Ma la cosa più triste è che la donna seduttrice - o la donna civetta, come forse è il caso di tornare a chiamarla, spogliandola di una gloria che non le compete - non mira a sedurre per esercitare un potere effettivo, ma solo per inebriarsi di un potere teorico: rimane, cioè, inappagata ella stessa dopo ogni «conquista», come un miliardario che si ostini a vivere in completa povertà, pur dopo ogni nuovo acquisto di ricchezza.
Non è solo una cosa triste, ma una cosa demoniaca: demoniaca è la condizione di chi impiega ogni suo tempo e ogni energia per combattere una battaglia che, oltre ad arrecare molto male al prossimo, non potrà mai recare un sollievo effettivo a se stesso.
Tale è la condizione della civetta con tendenza sadica: si eccita mediante la capacità di eccitare il maschio; ma poi è respinta dai suoi stessi demoni nella propria solitudine, in uno sterile regno senza luce e senza gioia, perché impossibilitata a realizzare la comunione con l'altro e l'armonia con il proprio autentico sé.
Non vi è nulla di ammirevole, nulla di grande nella sua condizione; al contrario, vi è molto da compatire.
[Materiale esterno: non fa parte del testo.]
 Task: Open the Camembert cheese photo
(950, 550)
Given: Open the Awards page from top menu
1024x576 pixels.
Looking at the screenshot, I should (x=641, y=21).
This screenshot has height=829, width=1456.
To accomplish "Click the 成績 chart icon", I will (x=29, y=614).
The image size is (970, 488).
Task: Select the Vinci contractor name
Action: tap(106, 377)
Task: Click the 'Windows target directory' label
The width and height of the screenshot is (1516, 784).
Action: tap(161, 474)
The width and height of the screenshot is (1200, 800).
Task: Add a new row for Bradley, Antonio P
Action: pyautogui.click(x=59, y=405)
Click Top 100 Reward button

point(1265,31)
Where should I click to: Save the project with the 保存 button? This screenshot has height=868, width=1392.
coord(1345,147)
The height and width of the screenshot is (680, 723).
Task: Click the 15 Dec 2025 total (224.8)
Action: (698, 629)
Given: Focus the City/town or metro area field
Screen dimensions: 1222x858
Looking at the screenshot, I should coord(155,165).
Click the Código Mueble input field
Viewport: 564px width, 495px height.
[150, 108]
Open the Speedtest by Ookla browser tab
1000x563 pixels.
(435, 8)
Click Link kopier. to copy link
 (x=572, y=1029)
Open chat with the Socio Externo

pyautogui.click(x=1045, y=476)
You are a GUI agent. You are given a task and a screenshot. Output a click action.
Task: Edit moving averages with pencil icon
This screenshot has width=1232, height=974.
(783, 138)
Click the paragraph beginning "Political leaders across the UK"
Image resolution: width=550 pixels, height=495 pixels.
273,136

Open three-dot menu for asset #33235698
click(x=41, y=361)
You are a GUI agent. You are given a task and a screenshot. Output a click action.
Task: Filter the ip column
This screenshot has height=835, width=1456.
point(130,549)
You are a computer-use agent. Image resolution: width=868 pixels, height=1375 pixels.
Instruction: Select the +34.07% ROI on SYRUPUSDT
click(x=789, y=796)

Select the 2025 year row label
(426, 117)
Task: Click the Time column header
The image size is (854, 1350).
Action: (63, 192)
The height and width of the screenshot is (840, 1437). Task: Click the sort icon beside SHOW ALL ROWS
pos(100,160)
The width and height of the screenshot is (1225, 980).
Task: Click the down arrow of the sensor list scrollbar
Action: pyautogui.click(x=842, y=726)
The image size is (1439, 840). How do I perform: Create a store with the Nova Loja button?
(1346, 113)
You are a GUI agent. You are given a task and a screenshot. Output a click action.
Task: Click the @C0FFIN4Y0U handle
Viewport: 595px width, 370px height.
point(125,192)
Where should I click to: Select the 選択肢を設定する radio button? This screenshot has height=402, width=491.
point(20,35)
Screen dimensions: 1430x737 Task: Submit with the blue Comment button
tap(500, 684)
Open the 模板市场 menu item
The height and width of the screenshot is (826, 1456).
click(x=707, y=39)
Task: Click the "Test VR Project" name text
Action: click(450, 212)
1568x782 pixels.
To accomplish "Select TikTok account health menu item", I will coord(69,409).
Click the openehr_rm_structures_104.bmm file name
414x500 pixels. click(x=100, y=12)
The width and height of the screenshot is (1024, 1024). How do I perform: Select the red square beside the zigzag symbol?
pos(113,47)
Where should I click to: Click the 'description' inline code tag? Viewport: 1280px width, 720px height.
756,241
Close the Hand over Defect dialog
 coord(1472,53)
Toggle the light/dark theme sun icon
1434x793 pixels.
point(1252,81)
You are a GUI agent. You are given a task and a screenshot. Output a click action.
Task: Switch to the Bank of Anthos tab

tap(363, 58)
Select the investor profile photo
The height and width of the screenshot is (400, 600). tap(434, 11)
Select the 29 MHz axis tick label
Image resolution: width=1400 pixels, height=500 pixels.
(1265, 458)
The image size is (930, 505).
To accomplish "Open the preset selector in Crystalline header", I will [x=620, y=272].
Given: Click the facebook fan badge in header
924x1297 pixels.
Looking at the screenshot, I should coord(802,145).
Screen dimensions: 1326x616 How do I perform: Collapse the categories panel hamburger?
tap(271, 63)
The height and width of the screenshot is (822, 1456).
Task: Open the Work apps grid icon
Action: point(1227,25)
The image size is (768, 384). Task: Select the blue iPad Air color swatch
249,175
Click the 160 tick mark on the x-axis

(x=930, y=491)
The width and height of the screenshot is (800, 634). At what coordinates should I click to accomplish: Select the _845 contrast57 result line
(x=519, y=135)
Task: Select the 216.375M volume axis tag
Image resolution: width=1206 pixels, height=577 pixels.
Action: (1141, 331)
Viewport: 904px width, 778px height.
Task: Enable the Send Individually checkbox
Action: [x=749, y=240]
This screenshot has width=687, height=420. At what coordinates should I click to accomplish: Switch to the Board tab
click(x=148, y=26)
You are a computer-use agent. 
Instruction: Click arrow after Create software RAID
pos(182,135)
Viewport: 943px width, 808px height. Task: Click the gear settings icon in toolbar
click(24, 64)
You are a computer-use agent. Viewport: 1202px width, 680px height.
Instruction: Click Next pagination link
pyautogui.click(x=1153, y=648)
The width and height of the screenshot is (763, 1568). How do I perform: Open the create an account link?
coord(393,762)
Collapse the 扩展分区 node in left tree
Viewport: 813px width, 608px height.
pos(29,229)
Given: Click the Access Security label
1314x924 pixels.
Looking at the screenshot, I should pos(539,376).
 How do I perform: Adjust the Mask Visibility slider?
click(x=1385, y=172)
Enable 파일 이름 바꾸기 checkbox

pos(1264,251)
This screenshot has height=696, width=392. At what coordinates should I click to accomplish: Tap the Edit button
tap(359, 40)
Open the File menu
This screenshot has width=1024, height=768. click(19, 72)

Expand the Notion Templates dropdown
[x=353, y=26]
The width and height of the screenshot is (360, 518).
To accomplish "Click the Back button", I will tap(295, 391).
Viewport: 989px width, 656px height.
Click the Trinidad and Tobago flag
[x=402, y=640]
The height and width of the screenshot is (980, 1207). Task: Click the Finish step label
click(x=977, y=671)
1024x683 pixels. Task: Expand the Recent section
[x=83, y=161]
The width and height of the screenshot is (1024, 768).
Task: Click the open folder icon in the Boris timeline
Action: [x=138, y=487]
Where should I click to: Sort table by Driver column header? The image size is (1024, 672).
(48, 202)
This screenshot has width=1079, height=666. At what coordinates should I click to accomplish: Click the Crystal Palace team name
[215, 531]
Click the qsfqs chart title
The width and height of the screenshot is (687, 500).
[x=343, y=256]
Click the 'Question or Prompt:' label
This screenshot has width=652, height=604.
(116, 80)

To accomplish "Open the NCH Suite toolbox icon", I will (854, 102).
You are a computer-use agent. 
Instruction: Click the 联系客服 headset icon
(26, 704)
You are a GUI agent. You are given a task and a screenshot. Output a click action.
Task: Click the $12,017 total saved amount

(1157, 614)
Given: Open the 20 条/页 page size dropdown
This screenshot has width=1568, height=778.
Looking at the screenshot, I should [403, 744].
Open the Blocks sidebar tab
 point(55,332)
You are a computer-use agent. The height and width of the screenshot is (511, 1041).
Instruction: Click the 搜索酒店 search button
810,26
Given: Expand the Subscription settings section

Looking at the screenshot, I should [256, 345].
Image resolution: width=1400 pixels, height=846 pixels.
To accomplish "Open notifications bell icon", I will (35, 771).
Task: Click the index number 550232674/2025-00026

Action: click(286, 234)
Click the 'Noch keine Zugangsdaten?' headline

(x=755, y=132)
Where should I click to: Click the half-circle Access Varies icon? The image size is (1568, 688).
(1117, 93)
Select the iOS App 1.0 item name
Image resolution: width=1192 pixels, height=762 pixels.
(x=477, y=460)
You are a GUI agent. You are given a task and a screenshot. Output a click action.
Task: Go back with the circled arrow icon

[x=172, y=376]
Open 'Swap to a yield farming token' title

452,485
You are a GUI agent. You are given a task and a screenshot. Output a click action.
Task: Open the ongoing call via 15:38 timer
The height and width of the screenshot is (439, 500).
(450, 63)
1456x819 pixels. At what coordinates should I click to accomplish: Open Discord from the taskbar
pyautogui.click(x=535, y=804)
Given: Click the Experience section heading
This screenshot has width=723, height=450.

Ma senza disprezzo: questo tipo di donna è, in primo luogo, una vittima, e sia pure di se stessa: delle sue frustrazioni e delle sue paure. La sua salvezza sarebbe quella di trovare un uomo che le faccia capire quanto sia sbagliata la strada che ha deciso di percorrere, credendo di trovarvi un sollievo al proprio disagio esistenziale.
Un tipo d'uomo del genere, però, non è oggi frequente da incontrare; molto più frequente è il tipo meno nobile, meno virile, che non ha alcun sostegno da offrire alla donna, perché, in fondo, è lui che segretamente aspira ad essere dominato, sottomesso e perfino umiliato.
Ed è così che le due solitudini e le due frustrazioni, quella femminile e quella maschile, invece di incontrarsi e di donarsi aiuto reciproco, finiscono per alimentare la spirale perversa che le allontana sempre di più l'una dall'altra; visto che non basta un letto disfatto per creare unione, ma è necessaria la profonda intesa di due anime che non abbiano smarrito l'incanto del mondo, oltre che il rispetto dovuto a se stesse.